Du côté d’EDF et de la Lyonnaise des eaux, on estime qu’il faut encore améliorer les techniques qui permettraient, par exemple, d’utiliser moins d’eau pour refroidir les centrales, ou celles visant à mieux utiliser les calories des eaux usées pour produire de l’énergie. Pour Serge Lepeltier, ancien ministre de l’environnement, il est urgent de développer davantage de stations de transfert d'énergie par pompage (Step), pour lesquelles un dispositif artificiel permet de pomper l'eau d'un bassin inférieur vers un bassin supérieur.
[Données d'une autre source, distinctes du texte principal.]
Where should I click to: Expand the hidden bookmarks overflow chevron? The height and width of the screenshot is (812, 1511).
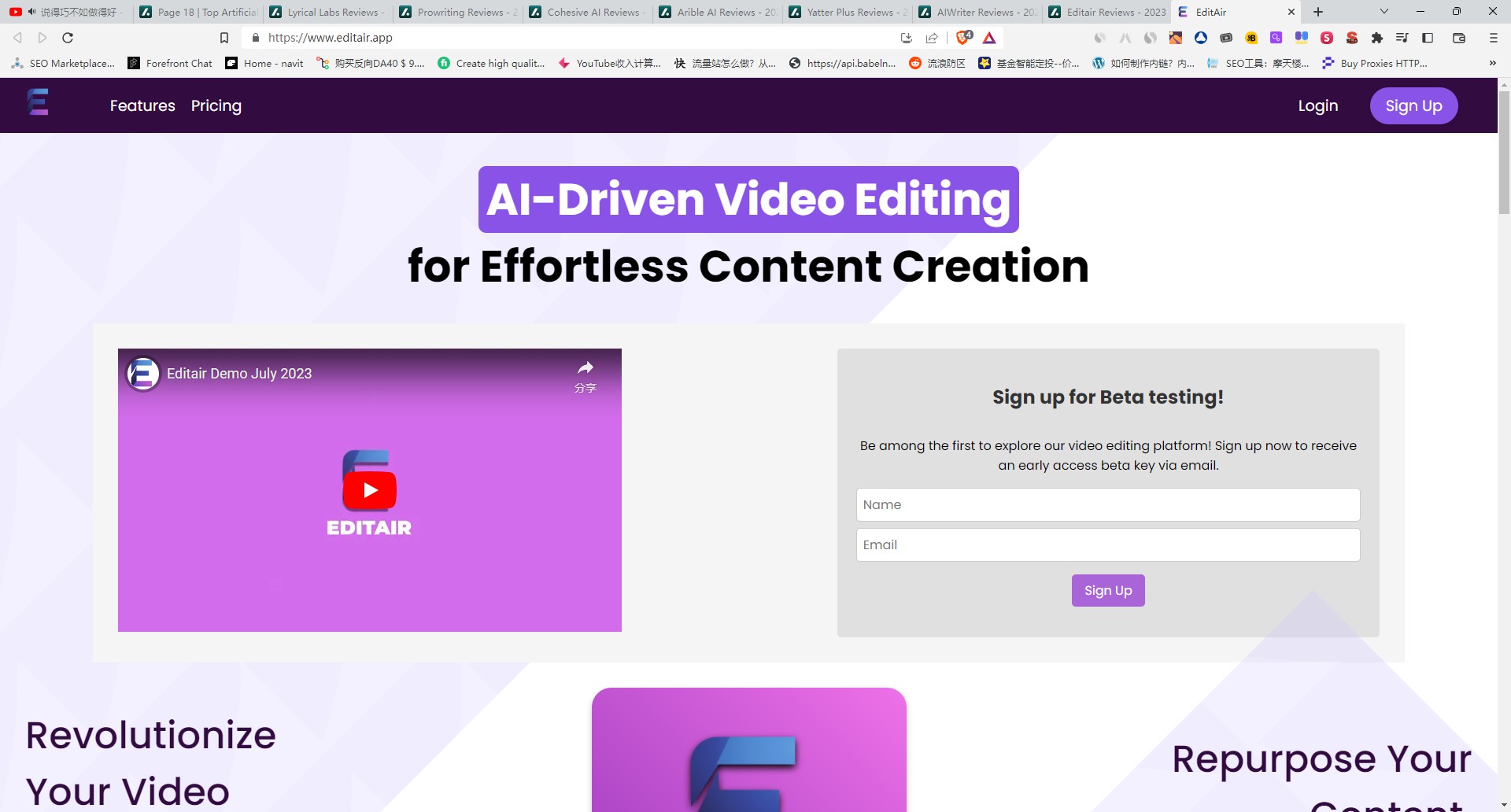1492,63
Autre question soulevée au cours de ce colloque : peut-on gérer en commun les réseaux d’eau et d’électricité ? C’est ce qui est fait par exemple en Allemagne, à Rostock, ou au Maroc, à Rabat ou Tanger. « Il y a une seule et même facture pour l’eau, l’électricité et l’assainissement », explique Patrice Fonlladosa, directeur Partenariats stratégiques à Veolia Environnement. La mutualisation permet de diviser les coûts. Mais l’inconvénient n’est pas des moindres : si l’usager ne paie pas sa facture d’eau par exemple, c’est son eau et son électricité qui seront coupées… D’autre part, une facture unique manque de transparence, le détail des prestations n’étant pas toujours communiqué.